Below are some basics of the auditing application and the CMC> Auditing page details.

  • Only one CMS will write audit events to the Audit database. This is called the Auditor – the current auditor can be seen in CMC -> Auditing (see below)
  • A BO server that is generating the events is an Auditee – all other BO servers are Auditee’s
  • A CMS which is an auditor is both the auditor and an Auditee
  • Just in case the CMS which is stopped/ down or loses connection to the Audit database, another CMS will take over the auditor role.
  • To check which CMS in a BI cluster is an auditor, we can check the details from the CMC -> Auditing Page

  • The Audit database connection information, retention period and types of event to be audited, plus extra required detail – such as SQL statements for report refresh – is defined in the CMC->Auditing page
  • Based on the events which have been selected, the servers responsible for that event capture the events in the form of .txt file in the Auditing directory on their local machine.
  • By default the path for Auditing directory, where intermediate auditing files are stored, would be: C:\Program Files (x86)\SAP BusinessObjects\SAP BusinessObjects Enterprise XI 4.0\Auditing.

Naming Convention:

  • The naming convention is the form of: audit<EncodedServerName><Event_ID> (in hexadecimal form).
  • Therefore all files created by the same BO server will always start with the same set of characters.
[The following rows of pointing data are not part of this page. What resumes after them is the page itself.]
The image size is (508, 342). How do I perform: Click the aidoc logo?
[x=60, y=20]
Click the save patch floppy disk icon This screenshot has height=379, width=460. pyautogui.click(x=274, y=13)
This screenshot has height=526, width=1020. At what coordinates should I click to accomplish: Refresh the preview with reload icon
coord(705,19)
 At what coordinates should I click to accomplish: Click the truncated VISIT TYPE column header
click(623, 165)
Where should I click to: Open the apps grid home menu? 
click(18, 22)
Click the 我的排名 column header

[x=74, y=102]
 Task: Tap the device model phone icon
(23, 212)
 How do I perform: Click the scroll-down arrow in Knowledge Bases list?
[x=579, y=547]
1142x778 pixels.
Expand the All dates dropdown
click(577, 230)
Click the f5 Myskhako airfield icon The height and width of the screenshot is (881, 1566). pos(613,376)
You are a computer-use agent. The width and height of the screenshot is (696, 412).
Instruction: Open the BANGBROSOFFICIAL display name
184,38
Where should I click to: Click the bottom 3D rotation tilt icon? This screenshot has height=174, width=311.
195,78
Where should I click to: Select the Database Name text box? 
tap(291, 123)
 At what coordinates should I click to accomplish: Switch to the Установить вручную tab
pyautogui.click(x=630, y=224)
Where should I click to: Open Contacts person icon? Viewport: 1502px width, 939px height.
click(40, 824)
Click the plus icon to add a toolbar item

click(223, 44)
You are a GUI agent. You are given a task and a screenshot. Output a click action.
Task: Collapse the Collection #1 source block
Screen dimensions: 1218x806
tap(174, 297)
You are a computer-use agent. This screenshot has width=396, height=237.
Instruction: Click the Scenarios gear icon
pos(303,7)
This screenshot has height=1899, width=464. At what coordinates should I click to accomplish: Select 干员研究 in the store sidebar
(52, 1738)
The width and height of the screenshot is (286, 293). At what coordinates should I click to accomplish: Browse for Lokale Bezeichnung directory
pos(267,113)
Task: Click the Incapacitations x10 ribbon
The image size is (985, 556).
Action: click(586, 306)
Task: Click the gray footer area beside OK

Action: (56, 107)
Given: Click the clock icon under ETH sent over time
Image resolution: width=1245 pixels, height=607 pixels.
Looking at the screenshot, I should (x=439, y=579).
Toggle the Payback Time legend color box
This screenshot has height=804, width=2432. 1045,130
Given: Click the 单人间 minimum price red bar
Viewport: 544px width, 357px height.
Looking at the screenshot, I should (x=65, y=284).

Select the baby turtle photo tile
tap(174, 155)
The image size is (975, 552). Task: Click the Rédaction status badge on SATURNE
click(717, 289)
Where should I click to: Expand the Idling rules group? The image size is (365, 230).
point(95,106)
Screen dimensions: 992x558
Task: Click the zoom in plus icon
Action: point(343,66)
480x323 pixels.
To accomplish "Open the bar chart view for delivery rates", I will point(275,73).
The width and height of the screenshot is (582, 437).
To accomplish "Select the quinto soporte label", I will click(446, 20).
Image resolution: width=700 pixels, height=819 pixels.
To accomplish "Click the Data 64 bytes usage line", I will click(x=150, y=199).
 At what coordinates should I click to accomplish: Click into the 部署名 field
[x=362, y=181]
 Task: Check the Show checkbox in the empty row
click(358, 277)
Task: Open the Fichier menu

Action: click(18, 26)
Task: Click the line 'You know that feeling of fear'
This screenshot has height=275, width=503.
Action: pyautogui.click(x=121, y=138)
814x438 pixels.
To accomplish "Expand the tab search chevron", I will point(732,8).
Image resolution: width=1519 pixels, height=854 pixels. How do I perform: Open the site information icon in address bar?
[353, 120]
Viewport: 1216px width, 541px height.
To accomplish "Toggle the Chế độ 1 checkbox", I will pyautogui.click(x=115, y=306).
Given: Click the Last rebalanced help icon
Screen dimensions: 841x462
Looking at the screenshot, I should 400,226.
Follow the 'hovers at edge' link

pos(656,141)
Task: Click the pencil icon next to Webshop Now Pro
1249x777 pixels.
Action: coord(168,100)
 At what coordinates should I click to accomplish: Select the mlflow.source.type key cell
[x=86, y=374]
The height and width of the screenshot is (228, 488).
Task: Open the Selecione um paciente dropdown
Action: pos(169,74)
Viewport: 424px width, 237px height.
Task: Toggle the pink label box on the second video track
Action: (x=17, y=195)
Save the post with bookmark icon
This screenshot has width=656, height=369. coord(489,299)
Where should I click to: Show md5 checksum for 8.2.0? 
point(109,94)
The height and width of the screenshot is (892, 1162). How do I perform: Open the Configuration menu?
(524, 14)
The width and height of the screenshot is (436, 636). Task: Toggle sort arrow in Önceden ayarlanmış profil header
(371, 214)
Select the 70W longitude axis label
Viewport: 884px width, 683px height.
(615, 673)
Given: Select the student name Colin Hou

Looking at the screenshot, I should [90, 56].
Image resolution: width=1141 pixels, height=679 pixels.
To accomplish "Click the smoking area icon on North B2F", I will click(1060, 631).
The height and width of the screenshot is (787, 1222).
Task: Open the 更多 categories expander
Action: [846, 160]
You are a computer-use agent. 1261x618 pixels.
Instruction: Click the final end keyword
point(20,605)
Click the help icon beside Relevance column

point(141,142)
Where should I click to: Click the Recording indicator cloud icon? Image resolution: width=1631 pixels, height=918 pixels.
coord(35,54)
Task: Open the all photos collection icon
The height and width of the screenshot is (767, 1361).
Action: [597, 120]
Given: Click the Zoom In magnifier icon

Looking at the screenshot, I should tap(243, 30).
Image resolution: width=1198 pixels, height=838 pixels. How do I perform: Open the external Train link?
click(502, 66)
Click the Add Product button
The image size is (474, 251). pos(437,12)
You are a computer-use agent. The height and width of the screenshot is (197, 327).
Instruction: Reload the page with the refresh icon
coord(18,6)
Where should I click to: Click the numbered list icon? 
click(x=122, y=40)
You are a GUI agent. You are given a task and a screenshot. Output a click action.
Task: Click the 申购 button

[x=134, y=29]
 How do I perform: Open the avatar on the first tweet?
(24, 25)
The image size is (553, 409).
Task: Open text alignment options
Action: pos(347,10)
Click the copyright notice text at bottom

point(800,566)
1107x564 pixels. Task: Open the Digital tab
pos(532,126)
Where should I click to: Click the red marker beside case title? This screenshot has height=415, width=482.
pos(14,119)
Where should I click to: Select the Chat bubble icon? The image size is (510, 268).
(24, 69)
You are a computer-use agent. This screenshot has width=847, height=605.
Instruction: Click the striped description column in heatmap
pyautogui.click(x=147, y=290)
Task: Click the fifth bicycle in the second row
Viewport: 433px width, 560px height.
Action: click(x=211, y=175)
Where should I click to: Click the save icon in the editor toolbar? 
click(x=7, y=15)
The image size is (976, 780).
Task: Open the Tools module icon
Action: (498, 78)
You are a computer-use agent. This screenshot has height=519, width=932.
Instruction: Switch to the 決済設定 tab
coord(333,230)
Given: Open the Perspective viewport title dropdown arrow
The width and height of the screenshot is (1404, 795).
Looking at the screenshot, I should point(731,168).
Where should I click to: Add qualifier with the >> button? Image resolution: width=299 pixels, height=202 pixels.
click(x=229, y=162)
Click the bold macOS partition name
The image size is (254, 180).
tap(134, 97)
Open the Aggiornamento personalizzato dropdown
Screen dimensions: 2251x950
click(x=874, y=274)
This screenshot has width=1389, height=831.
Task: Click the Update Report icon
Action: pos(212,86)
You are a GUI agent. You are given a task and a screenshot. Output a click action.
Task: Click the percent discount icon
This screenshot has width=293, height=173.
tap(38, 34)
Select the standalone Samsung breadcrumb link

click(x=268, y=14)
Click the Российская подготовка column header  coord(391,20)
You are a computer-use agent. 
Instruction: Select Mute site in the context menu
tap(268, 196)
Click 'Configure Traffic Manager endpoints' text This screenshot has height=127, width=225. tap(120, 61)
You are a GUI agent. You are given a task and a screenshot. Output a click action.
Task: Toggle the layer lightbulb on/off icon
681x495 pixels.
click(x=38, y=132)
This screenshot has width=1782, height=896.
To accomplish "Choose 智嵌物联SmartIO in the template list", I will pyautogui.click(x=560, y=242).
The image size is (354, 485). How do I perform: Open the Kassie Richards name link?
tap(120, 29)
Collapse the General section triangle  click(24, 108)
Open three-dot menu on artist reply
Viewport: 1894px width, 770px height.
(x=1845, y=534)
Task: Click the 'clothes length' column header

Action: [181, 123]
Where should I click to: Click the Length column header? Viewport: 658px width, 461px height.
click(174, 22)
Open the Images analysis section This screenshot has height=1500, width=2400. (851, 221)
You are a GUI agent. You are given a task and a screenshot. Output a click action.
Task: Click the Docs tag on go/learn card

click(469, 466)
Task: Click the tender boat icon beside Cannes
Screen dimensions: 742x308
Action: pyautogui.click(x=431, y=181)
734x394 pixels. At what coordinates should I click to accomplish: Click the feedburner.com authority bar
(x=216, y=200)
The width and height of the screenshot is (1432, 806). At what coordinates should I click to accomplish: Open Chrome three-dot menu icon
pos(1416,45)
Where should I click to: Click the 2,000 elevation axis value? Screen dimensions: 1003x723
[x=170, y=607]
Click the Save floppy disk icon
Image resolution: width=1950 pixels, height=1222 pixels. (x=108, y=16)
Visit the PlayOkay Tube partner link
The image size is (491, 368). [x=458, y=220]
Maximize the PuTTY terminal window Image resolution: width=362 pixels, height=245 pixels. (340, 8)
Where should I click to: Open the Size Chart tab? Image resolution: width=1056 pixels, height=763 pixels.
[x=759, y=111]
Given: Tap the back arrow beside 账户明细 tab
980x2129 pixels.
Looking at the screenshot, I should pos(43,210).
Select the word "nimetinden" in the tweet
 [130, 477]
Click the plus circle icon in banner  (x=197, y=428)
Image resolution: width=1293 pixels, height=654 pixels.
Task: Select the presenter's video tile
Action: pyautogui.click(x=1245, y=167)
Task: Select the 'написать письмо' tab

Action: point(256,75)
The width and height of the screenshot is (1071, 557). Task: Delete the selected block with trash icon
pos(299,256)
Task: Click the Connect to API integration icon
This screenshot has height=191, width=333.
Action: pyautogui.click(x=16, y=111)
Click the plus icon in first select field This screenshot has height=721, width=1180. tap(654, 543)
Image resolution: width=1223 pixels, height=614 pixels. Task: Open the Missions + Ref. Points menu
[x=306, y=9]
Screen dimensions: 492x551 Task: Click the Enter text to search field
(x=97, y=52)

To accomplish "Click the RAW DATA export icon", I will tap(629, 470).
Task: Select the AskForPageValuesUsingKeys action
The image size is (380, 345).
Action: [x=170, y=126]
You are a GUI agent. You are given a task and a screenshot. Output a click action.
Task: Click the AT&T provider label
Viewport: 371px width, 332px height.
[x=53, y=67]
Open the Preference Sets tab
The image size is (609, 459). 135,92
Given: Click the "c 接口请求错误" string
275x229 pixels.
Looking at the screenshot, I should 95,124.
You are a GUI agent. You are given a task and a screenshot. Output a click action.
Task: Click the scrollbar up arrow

Below is an example of file name generated by auditing (Note that the first 5 files all start with the same string so they are generated by the same BI server).

 

Workflow in Detail:

  1. Each individual server will write its own Auditing information into a temporary file on its local machine (these are what we find in the Auditing folder on each node)
  2. The Auditor CMS maintains a list of all the registered (running) servers.
  3. This Auditor CMS sends request to the first registered server in the list: Send me any events that are currently waiting to be written to the Auditing Database.
  4. The server acknowledges the request and then sends all the audit events and details which need to be written (the Auditee will read back the data in the auditing files it previously wrote in the Auditing folder)
  5. The Servers for eg: Webi processing server, looks for each event from the .txt files and then sends the details to the CMS in a structured format. All servers will send any event to the CMS using the same ‘standard’ structure.
  6. Auditor CMS then processes each of the events returned in order.

 

If the event already exists in the auditing DB, the event is skipped and the auditor moves onto the next event.

The Auditor checks if the object related to the event (e.g. the refresh Webi report or the user that is logging in) still exists in the CMS repository (or it’s been deleted already).

If the object if found in the CMS repository, the data is used to turn the CUID of the object (which is all that is stored when the audit event is written to the Auditing folder) into the real object name and folder path within BO.